To cut a long story short, Heaven’s Gate ended up too long and expensive, bristling with warning stories in the press that it was a disaster. So when it opened, most critics already knew what to say. The picture was damned. It found no audience. It was quickly cut down, but there was no rescue. The film was written off, Steven and others were fired, and United Artists was over as the great dream begun in 1919.

I said it was a long story, and so it is. To our great good fortune, this story is told in a book called Final Cut, published in 1985, the best book ever written about the making of a movie. The author of that book was Steven Bach.

He tells the story of the production with lucidity and suspense (he was a storyteller), with sadness, fondness and great amusement. Yes, there were people to blame, he says, and Steven Bach was among them. But everybody on the disaster longed to make a great film, too. It is his detached accuracy that makes Final Cut essential reading for anyone caught up in picture production. Michael Cimino emerges as well as possible (though he was a changed man thereafter), and the reader is left to puzzle over the innate madness of film that so many hopes turned into such a battle.

Of course, history has been its own reward. Once the fuss died down, it was easier to see that Heaven’s Gate was an astonishing thing. Yes, it is too long — the opening Harvard scene might go altogether, allowing the film to start as James Averill (Kris Kristofferson) arrives in Wyoming. But over the years, the film’s reputation has steadily improved, and I heard Steven say on a few occasions that he reckoned he might live to see the word “masterpiece” descending on it like one of Wyoming’s great sunsets. Alas, not quite, but nearly.

The Bach fired from UA was in his early 40s, at which time he might have become a great creative executive. But he was wounded and as he went away to write Final Cut, the writer and the teacher emerged. He began to teach, at Columbia and Bennington, where he was famous for gently scolding young people for ignoring films made before they were born. As a writer, he moved on from Final Cut to three large biographies — on Marlene Dietrich, Moss Hart and Leni Riefenstahl. In all of these, his research was prolonged and ingenious, his knowledge of the business unrivaled and his human sympathy always felt.
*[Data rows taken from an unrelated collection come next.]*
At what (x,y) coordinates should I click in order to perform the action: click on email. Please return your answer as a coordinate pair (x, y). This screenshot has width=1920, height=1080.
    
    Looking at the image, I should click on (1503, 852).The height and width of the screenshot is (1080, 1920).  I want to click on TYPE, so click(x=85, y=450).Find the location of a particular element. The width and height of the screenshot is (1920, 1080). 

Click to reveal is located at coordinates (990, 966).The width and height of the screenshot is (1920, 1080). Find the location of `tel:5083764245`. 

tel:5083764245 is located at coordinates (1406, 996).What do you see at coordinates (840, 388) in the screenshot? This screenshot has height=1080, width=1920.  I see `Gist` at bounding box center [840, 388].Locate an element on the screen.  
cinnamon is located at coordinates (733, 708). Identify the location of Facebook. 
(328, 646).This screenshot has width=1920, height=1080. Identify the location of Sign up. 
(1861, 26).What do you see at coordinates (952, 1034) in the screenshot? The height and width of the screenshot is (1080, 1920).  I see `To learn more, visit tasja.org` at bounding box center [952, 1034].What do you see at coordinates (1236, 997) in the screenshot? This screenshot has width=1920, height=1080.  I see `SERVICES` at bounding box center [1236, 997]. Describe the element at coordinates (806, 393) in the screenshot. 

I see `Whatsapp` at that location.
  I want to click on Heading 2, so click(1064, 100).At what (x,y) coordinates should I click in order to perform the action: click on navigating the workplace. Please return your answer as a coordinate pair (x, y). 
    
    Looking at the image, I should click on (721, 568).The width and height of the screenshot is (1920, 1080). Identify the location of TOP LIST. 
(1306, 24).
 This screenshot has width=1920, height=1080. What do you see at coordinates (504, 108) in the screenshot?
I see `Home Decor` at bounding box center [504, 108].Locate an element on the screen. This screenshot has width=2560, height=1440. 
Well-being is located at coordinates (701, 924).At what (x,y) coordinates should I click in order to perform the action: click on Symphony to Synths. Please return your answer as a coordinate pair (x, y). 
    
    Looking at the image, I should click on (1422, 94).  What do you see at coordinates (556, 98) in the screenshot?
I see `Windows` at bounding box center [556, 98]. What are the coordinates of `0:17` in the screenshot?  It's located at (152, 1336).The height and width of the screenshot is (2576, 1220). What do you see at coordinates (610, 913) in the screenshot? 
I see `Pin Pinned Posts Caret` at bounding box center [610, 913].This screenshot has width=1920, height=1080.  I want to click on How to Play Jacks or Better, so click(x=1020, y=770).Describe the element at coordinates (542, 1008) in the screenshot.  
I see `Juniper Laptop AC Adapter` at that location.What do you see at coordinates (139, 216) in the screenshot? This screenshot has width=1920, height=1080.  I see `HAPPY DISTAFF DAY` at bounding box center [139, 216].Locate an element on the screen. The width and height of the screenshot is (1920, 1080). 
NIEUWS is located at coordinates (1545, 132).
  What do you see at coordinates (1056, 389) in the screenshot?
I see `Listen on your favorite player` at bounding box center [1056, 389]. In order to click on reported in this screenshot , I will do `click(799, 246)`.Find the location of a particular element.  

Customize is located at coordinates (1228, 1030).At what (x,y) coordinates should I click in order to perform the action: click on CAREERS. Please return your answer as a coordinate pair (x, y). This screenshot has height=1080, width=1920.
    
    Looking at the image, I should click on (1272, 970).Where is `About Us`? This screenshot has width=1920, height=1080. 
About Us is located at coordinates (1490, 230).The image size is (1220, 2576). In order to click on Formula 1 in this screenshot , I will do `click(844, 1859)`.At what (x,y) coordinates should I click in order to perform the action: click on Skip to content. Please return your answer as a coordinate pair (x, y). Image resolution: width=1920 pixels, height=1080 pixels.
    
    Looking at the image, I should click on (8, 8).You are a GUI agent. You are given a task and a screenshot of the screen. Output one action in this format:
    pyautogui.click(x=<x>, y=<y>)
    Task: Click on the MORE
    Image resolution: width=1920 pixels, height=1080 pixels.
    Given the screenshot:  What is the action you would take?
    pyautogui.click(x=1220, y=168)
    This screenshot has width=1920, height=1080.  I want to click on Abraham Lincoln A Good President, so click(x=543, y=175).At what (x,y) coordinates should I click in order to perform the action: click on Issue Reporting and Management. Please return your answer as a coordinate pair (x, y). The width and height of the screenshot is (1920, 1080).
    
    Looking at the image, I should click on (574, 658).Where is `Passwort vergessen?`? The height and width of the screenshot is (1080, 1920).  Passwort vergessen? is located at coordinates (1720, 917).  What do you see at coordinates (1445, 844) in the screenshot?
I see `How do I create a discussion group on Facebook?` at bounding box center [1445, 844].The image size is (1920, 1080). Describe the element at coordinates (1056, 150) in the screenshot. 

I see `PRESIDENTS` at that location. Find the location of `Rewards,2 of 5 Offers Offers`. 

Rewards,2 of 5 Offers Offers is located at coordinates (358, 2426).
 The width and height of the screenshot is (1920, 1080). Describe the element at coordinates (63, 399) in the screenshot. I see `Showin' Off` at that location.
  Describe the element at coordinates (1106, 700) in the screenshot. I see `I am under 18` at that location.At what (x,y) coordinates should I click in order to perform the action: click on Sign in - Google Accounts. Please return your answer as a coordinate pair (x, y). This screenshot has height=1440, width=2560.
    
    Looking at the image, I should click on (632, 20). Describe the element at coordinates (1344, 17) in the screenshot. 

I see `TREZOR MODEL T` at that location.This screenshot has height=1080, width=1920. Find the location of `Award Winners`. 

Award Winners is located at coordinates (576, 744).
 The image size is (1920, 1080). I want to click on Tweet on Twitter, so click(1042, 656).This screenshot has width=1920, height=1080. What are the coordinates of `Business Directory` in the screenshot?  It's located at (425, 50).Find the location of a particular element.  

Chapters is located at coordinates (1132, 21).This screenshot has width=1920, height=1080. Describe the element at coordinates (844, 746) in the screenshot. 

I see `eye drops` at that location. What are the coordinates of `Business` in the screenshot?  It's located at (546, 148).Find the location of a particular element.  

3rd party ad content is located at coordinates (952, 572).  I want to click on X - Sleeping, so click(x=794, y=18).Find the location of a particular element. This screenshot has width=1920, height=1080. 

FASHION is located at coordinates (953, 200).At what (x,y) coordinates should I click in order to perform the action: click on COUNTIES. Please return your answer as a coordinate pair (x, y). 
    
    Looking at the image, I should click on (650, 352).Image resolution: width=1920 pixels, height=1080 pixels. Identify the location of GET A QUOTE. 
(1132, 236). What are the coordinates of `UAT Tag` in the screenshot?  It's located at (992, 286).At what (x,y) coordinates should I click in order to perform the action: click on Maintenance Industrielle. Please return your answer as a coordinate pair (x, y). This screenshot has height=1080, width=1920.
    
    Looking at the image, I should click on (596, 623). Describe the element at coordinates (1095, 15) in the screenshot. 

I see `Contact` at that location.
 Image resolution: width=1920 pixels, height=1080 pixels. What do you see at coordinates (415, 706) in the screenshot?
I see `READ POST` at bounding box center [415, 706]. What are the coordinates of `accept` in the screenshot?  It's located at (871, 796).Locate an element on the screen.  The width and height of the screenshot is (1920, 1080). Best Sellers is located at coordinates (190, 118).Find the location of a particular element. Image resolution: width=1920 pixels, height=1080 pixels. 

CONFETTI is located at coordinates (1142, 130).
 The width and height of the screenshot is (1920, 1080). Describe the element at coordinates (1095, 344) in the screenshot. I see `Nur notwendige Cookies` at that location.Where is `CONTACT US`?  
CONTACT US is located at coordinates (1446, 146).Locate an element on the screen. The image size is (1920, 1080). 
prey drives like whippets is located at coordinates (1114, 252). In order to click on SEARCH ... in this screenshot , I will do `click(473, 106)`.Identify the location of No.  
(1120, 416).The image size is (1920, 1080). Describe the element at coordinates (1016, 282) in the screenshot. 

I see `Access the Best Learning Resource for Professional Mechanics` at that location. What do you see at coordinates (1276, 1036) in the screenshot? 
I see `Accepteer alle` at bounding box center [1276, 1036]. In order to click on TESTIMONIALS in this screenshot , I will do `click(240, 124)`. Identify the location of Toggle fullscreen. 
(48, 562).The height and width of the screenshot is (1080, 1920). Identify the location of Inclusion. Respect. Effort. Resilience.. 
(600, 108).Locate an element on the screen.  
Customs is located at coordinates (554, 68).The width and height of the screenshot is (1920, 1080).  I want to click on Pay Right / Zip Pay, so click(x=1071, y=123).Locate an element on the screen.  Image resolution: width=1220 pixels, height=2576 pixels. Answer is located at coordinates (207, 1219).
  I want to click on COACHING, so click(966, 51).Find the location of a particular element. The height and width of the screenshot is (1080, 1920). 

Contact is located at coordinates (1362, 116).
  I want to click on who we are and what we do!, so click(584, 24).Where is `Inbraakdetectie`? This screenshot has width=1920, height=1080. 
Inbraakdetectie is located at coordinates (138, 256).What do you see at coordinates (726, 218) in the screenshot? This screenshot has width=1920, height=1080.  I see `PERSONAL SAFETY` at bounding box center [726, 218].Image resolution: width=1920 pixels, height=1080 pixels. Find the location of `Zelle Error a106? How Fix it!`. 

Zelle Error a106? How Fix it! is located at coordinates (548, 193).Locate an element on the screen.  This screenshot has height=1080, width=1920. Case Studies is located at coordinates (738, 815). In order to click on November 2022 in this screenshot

Of his three subjects, I’d guess he felt the most for Moss Hart. He adored Dietrich (and had studied with her mentor, Josef von Sternberg) but knew she was a monster, too, just as he knew his essential duty with Riefenstahl was to reveal a liar. Alas, the Moss Hart book was the least impressive, largely because Steven wasn’t able to get as deep into Hart’s sexual double life as he wished. Hart was married, but he was gay. Steven, too, was gay, and I think his many friends knew that, but it was not a thing he talked about much. I don’t know why, but it may be that Idaho had told him over and over again that such things were not for public discussion.

I knew Steven as a colleague in the business of writing those books. We only saw each other occasionally, for we were sited on opposite coasts, but we had a busy correspondence about all matters filmic, and we were part of a small corps of writers who helped each other with contacts, research clues and the overall worry that young people today don’t care about movie history. Along the way, we dedicated books to one another and we compared notes. We found it increasingly hard to mount such books or to make them successful. We had a dream, the two of us, that one day we might do an anthology of Hollywood gossip. It was to be called, “As Mary Astor said …” But, of course, we sighed, there’s hardly a publisher who knows who Mary Astor was.

In his last year or two, he was playing with a book on Noël Coward and we talked about it because I was English and had a mother who cherished every word from Coward’s lips but who probably never dreamed he was gay. It would have been a great subject, just as Steven’s Dietrich book is so merry and happy with the idea of the great Marlene playing herself, and always getting into frantic tie-breakers.

My life is lopsided without him, and I am too old to find new friends now. The older you get, the more you realize that friendship is the great subject and the great vulnerability, nearly as good and bad as having children.